— PROBLEM TO SOLVE —
Pull out each line of the listing that contains the string "icon", and copy those lines as they appear. Match case exactly.

— EXERCISE INPUT —
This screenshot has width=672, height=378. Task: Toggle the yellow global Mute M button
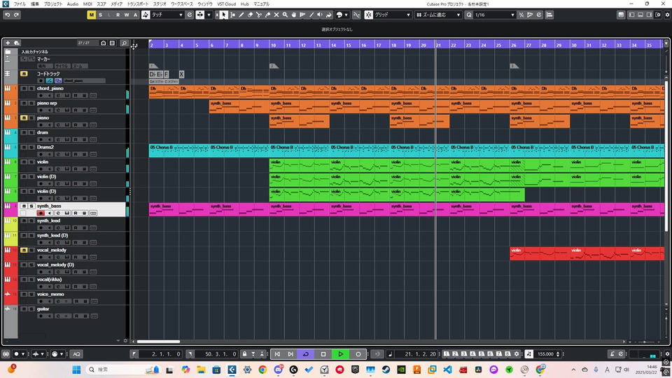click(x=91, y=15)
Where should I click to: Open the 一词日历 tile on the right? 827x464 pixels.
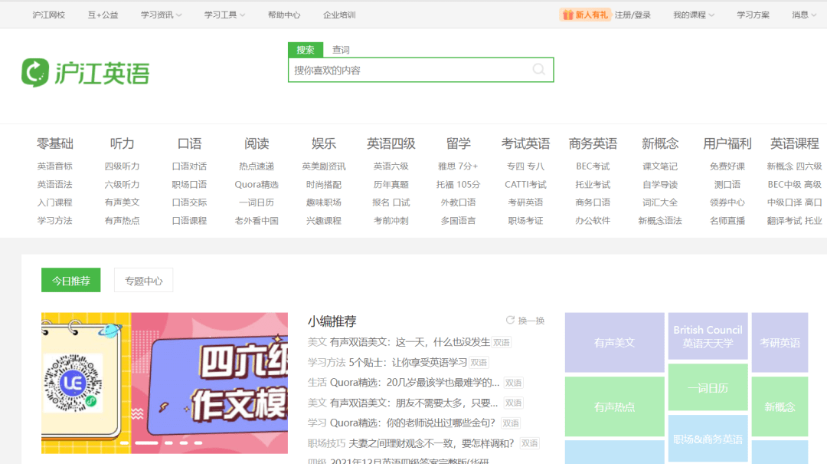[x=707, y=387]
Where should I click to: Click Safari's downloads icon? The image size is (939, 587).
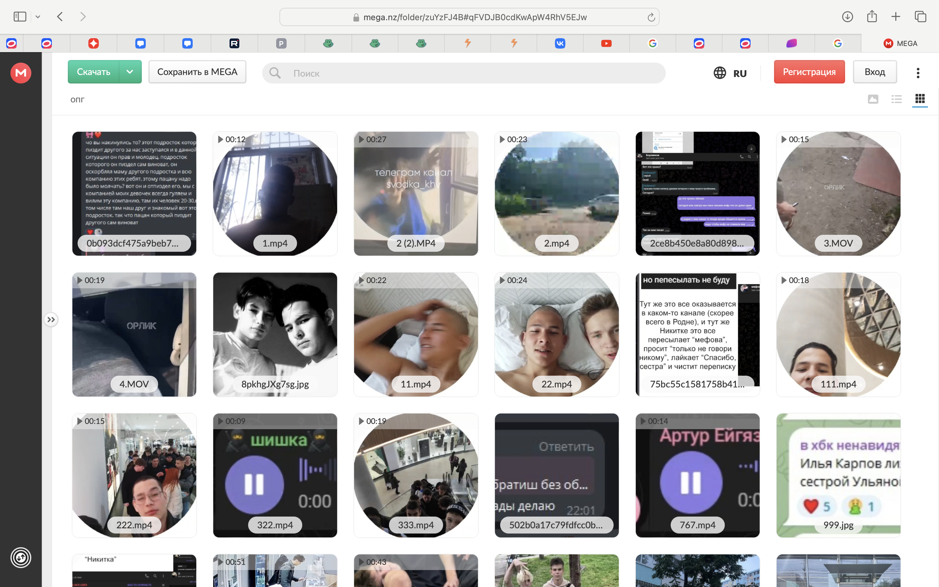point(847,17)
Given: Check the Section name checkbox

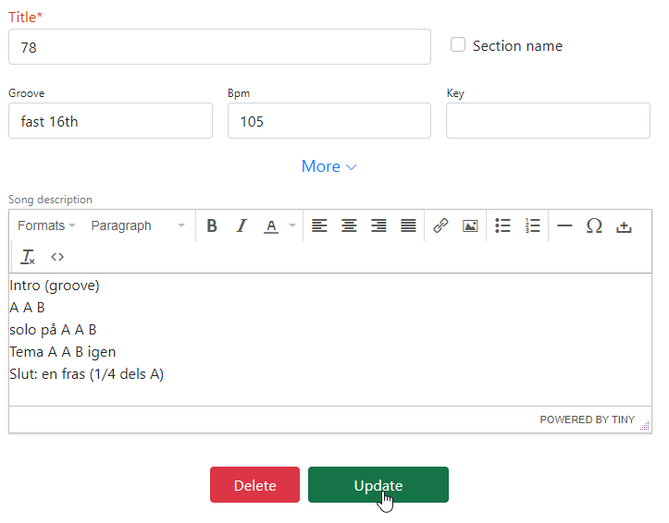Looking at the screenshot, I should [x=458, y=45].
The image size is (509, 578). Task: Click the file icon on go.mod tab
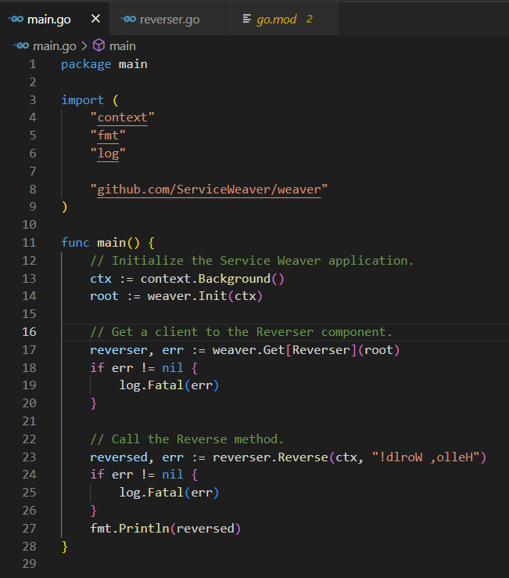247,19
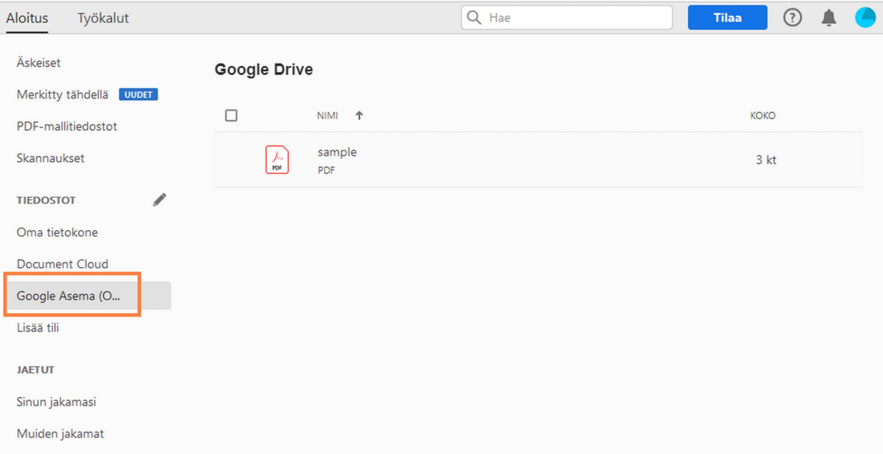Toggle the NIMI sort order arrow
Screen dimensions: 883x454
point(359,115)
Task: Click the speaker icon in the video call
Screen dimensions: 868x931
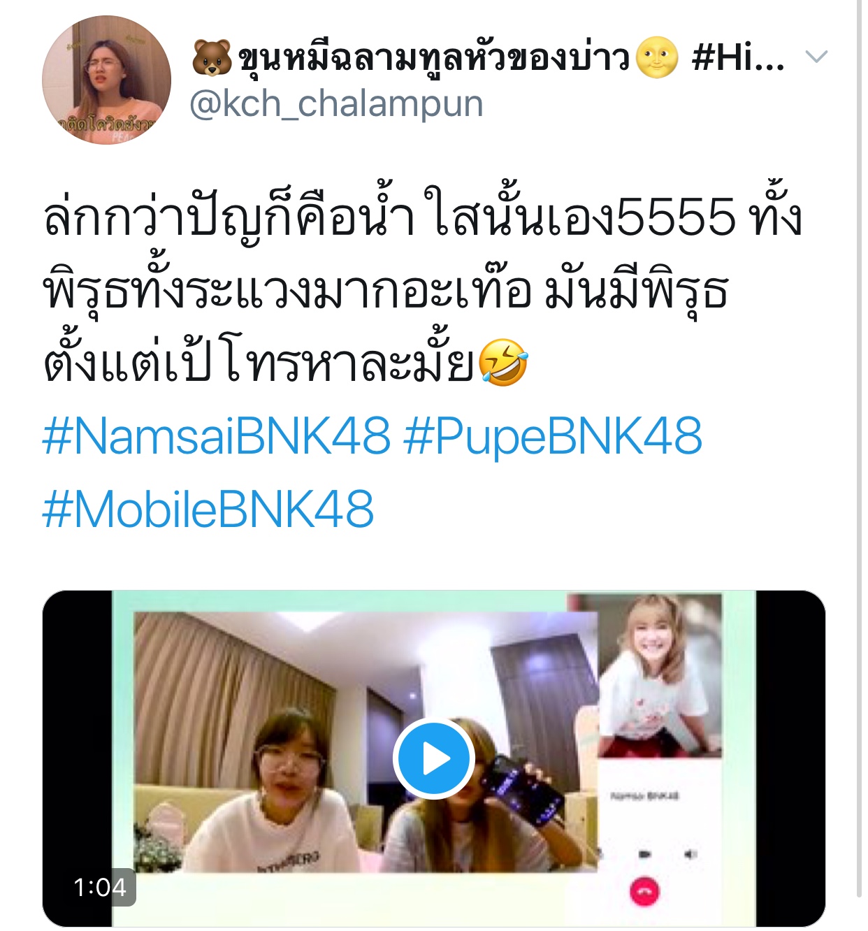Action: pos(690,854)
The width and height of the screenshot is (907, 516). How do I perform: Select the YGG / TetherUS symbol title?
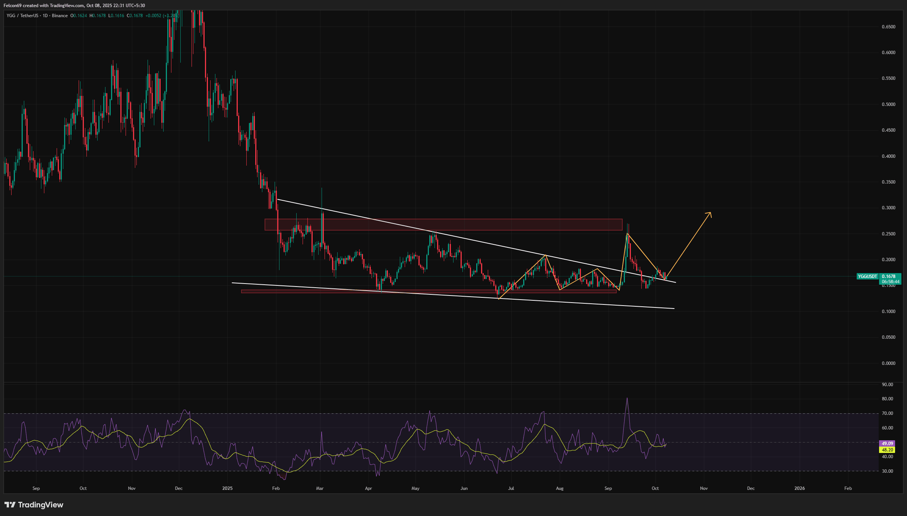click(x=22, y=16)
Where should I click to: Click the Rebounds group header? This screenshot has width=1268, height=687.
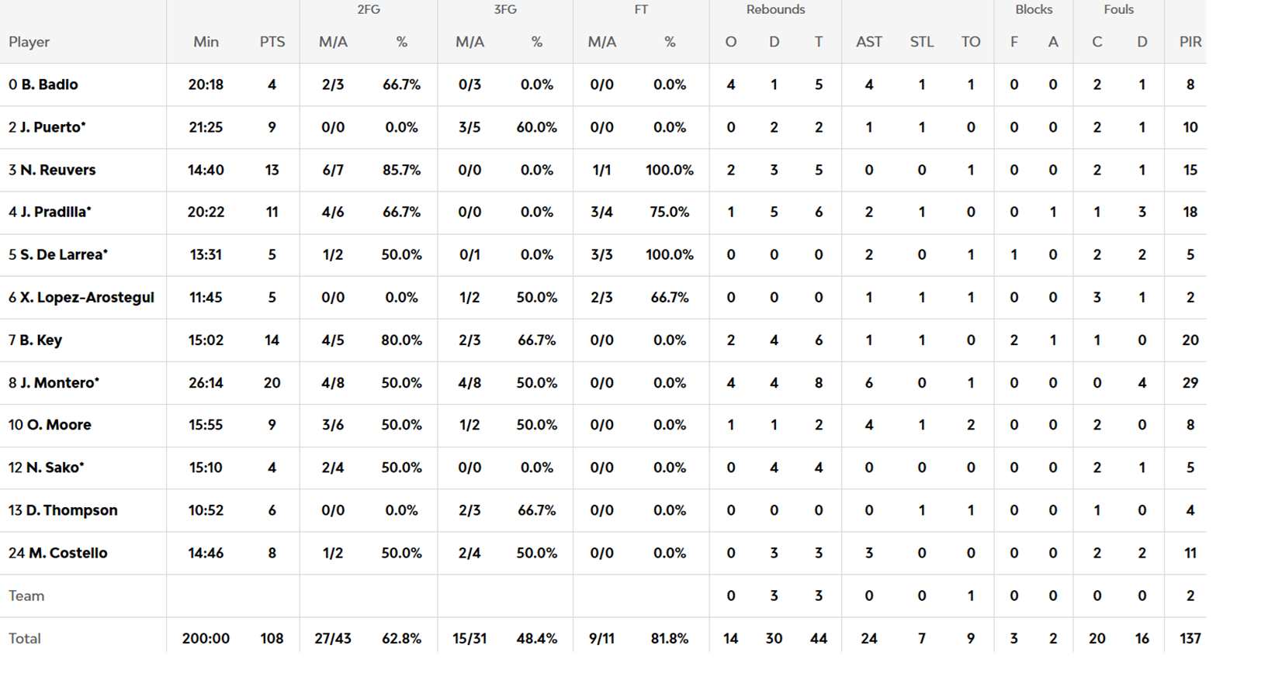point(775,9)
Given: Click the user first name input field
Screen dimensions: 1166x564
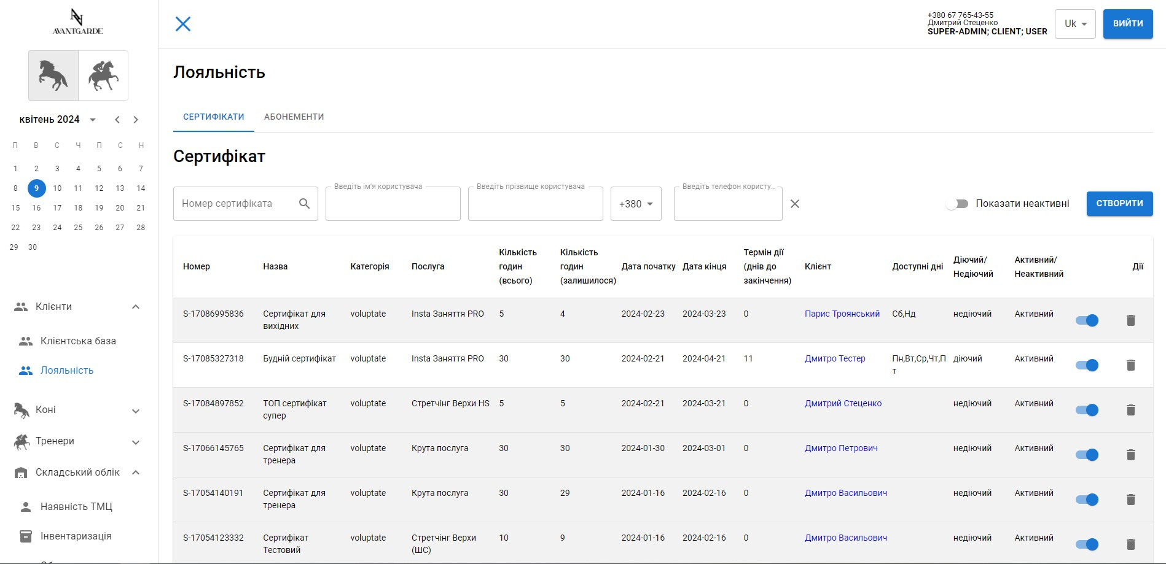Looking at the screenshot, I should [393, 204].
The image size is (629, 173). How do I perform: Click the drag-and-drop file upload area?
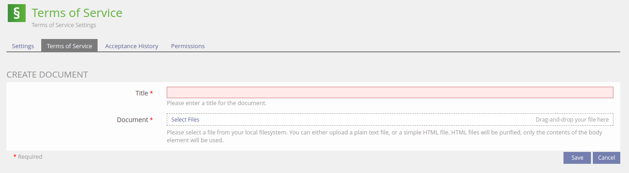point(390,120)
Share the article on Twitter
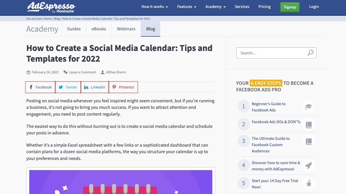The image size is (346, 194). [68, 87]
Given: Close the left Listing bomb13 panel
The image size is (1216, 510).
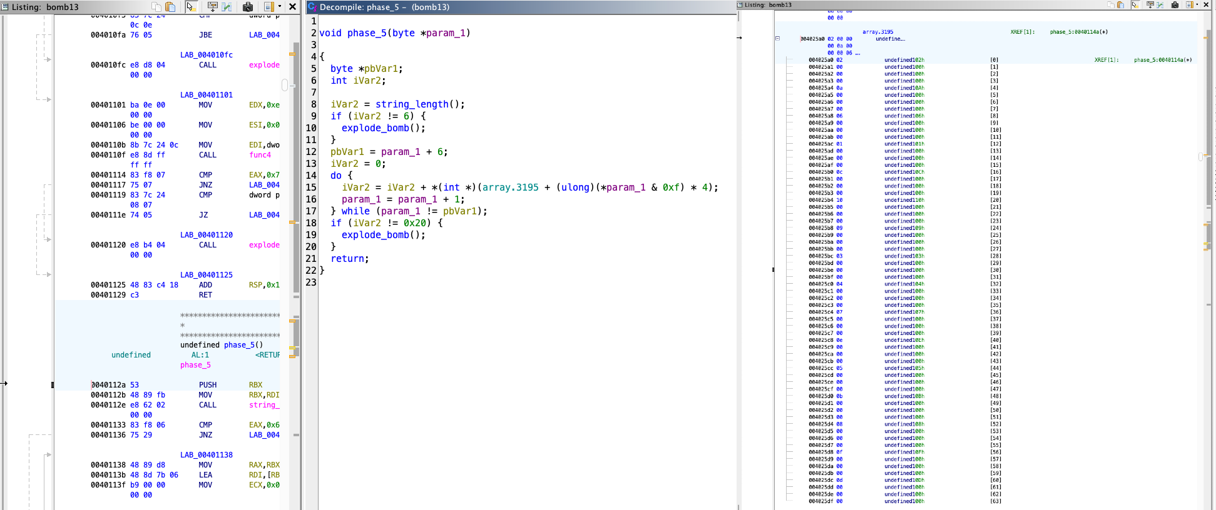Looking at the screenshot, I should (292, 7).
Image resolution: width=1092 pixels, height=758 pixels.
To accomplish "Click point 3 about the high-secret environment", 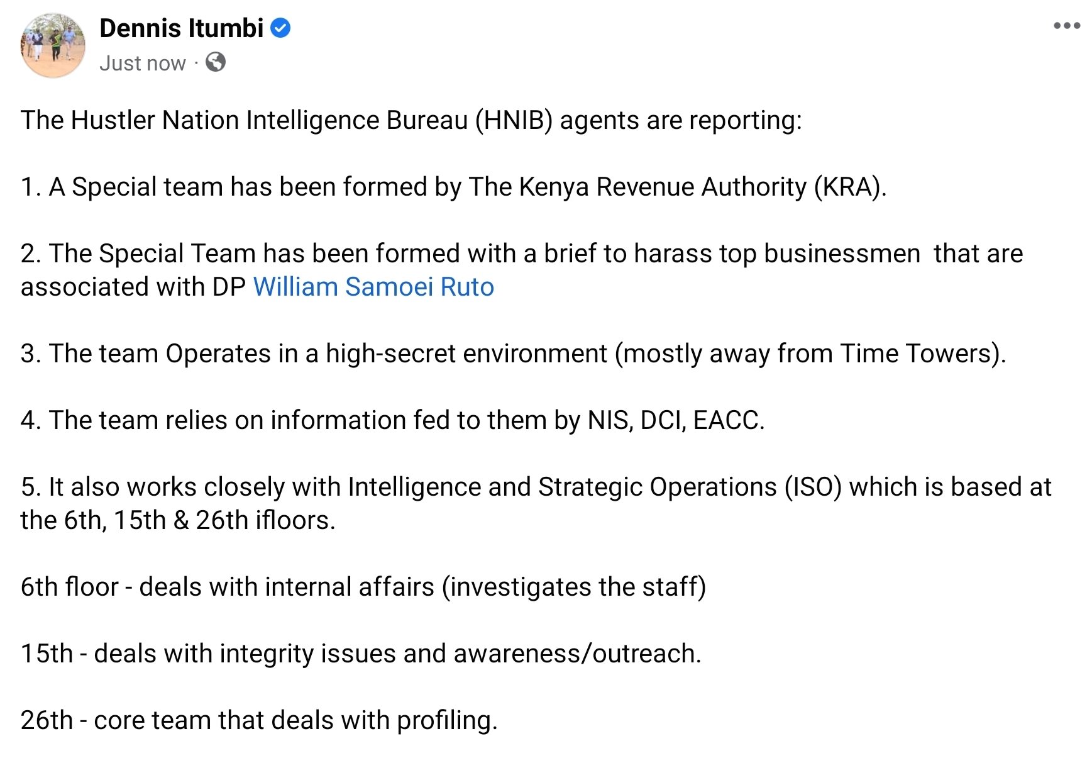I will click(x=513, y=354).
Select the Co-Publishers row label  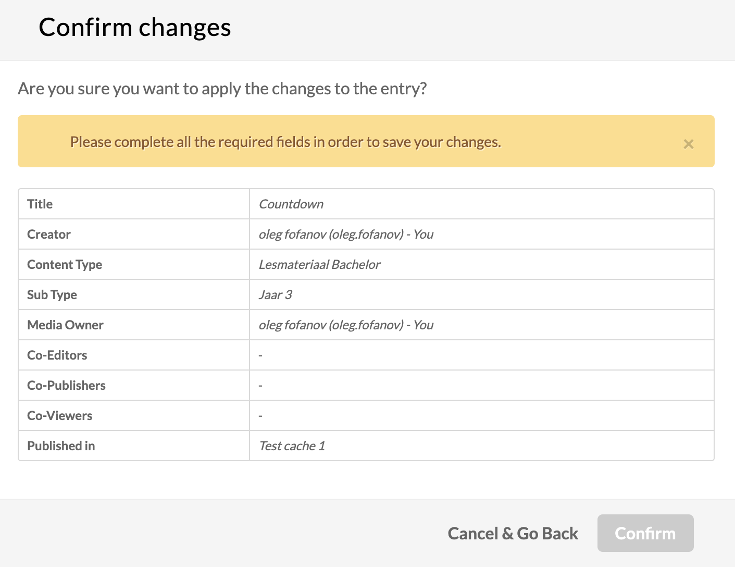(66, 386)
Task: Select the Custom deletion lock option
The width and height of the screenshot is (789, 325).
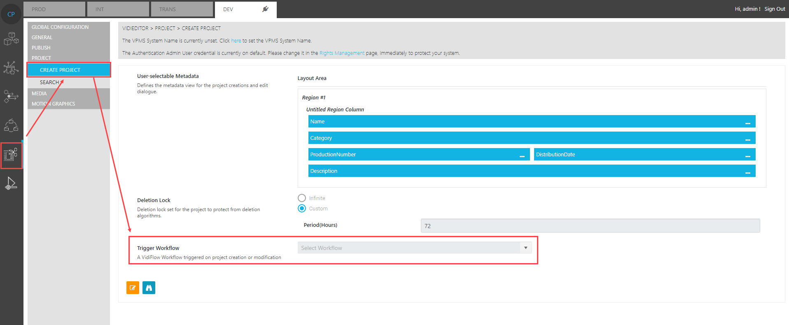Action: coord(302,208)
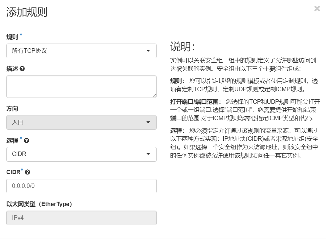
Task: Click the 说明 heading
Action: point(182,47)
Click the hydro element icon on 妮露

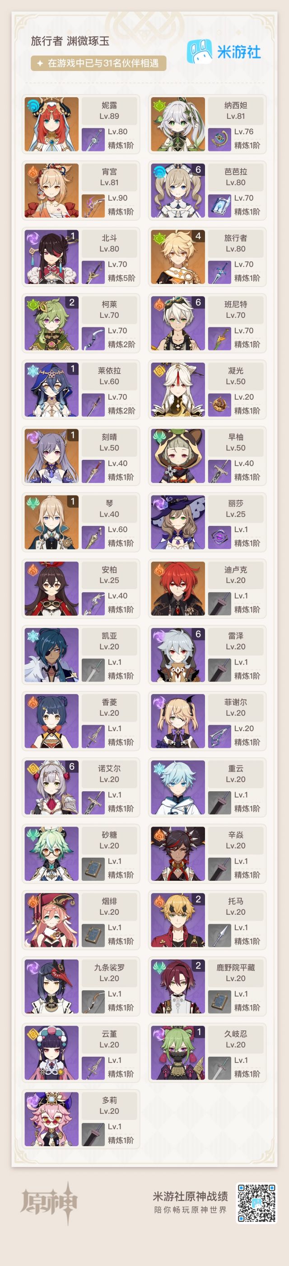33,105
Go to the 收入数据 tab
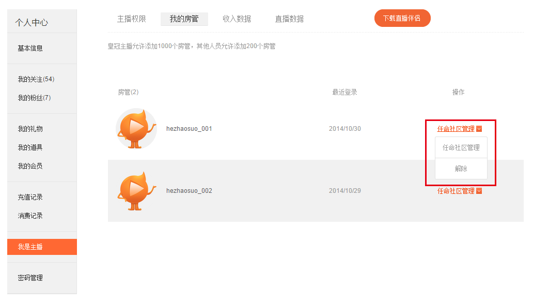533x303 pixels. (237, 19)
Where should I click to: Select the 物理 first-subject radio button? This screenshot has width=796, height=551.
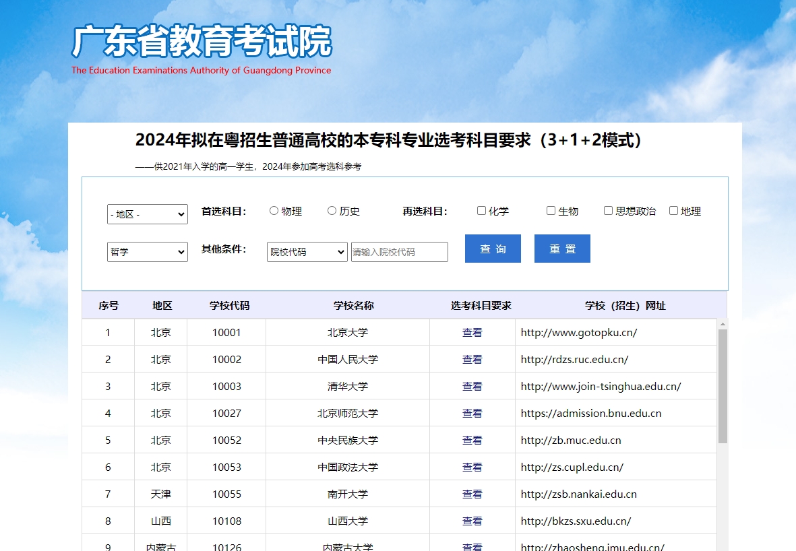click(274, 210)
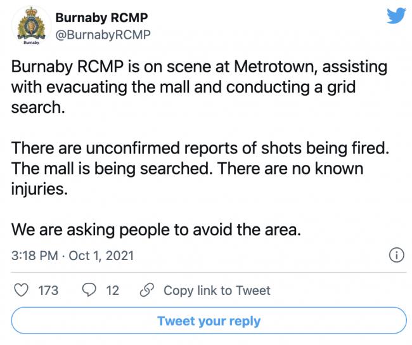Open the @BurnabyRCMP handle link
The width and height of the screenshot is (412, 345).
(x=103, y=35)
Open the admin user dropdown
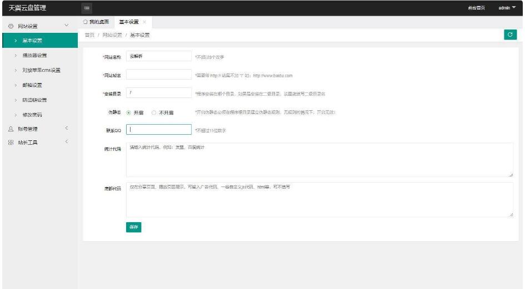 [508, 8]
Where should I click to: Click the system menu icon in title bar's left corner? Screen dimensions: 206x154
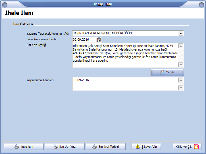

— WRITTEN REPLY —
Where should I click to: Click Safari's downloads icon? The image size is (939, 587).
The image size is (509, 578). Task: Click the file icon on go.mod tab
Task: Click the speaker icon in the video call
Click the hydro element icon on 妮露
Where should I click to: Click the system menu icon in title bar's left corner? Screen dimensions: 206x154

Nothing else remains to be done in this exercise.